Directions for this task:
Please write out the data exactly, line by line.

Input data:
╔══

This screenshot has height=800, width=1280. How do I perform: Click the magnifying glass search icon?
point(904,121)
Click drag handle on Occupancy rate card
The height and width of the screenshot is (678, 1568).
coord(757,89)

╚══

Solution to this exercise:
This screenshot has height=800, width=1280. How do I perform: Click the magnifying glass search icon?
point(904,121)
Click drag handle on Occupancy rate card
The height and width of the screenshot is (678, 1568).
coord(757,89)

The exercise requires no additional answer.